In the wake of the catastrophic earthquake that struck Nepal on Saturday, April 25, International Justice Mission’s (IJM) staff in Kolkata warns of the potential for increased vulnerability to human trafficking due to a lack of security and resources like food, water, and shelter.
“Many people are now homeless, and girls will be lured to leave, believing Nepal is now prone to disaster,” says Moumita Khati, a social worker for IJM. “Disasters tend to make people more vulnerable to trafficking.”
Quoting UNICEF, IJM informs that as many as 7,000 women and girls are trafficked from Nepal to India every year, and around 200,000 are now working in Indian brothels.
The United Nations estimates that Nepal is one of Asia’s poorest nations, with unemployment over 40% and per capita GDP of just $1,000.
International Justice Mission, a global human rights organization, says it works to rescue victims of sex trafficking and other forms of everyday violence, restore survivors and transform broken justice systems and has partnered with several aftercare homes in Nepal.

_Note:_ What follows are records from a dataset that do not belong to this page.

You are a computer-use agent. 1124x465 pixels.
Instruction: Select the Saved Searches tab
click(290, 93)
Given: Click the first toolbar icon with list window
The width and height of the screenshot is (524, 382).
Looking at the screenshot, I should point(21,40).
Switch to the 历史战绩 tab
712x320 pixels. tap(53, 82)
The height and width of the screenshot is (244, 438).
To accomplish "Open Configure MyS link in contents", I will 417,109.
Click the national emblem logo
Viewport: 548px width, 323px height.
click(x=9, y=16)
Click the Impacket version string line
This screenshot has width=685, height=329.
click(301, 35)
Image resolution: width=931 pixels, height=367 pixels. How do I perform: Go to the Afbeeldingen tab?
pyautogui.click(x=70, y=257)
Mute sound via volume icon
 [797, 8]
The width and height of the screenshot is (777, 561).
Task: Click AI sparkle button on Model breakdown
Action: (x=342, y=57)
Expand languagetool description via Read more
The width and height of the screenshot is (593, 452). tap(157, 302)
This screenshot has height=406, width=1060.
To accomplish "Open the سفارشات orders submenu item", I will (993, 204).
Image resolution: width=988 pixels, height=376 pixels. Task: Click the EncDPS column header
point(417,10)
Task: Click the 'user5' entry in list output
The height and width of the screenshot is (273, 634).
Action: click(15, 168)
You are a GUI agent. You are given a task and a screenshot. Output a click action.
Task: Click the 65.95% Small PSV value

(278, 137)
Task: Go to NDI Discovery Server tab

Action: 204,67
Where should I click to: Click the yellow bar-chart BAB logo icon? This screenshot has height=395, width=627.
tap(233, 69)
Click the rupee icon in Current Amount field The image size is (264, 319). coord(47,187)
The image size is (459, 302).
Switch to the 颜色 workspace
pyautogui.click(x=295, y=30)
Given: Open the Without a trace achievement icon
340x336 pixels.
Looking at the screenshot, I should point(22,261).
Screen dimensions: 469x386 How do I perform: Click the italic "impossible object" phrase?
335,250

“The road to recovery will be very long, and we encourage local officials in Nepal and the bordering nation of India to protect the scores of children and young women who are particularly vulnerable to violence like trafficking and sexual exploitation,” says Saju Mathew, IJM’s VP of Operations in South Asia.
In the immediate aftermath of the earthquake, IJM Kolkata staff activated an emergency evacuation plan and began attempts to make contact with 34 women – two IJM social workers and 32 young women who had been rescued from Indian brothels who are now living back home in Nepal. IJM has confirmed that all the women are safe.